Tryptophan hydroxylase-2 (TPH2) is a recently identified TPH isoform responsible for neuronal serotonin (5-HT) synthesis, and TPH2 polymorphisms are associated with a range of behavioral traits and psychiatric disorders. This study characterized cis-acting elements and three common polymorphisms (−703G/T, −473T/A, and 90A/G) in the 5′ regulatory region of human TPH2 by using luciferase reporter assay, quantitative real-time PCR, and electrophoretic mobility shift assay (EMSA). The core promoter of human TPH2 was localized to the region between −107 and +7, and the segment of +8 to +53 within the 5′-UTR was found to exert a potent inhibitory effect on gene expression at both transcriptional and post-transcriptional levels.

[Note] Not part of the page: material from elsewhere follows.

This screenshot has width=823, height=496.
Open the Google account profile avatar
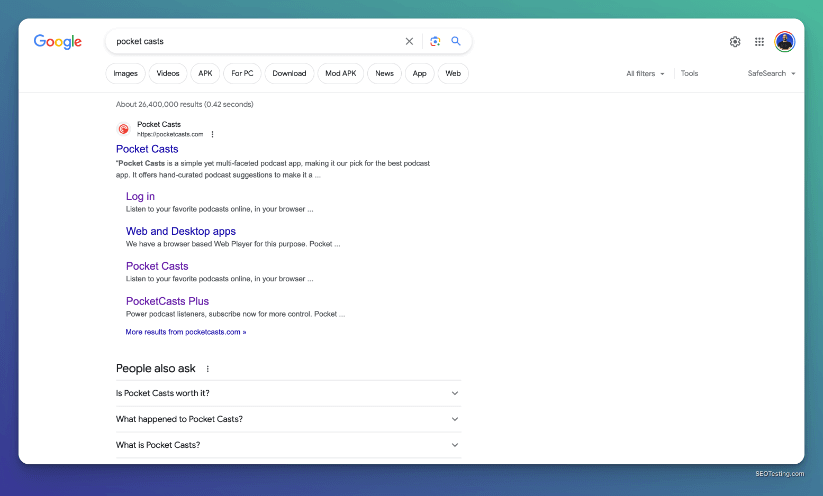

In both RN46A and HEK-293 cell lines, the TTA (−703T/−473T/90A) haplotype of the three polymorphisms showed the lowest gene expression compared with other haplotypes, and the −703G/T and −473T/A polymorphisms tended to exert a synergic effect on gene expression dependent upon the sequence of the 5′-UTR. In RN46A, the 90A/G polymorphism significantly increased luciferase activity and mRNA level irrespective of the other two polymorphisms, while in HEK-293 cells the effect of 90A/G was dependent on the alleles at loci −703 and −473. EMSA showed that all the three polymorphisms potentially alter DNA–protein interactions, while the 90A/G polymorphism predictably alters the 5′-UTR secondary structure of mRNA and influences RNA–protein interactions. In conclusion, our present study demonstrates that both the 5′-UTR and common polymorphisms (especially the 90A/G) in the 5′ regulatory region of human TPH2 have a significant impact on gene expression.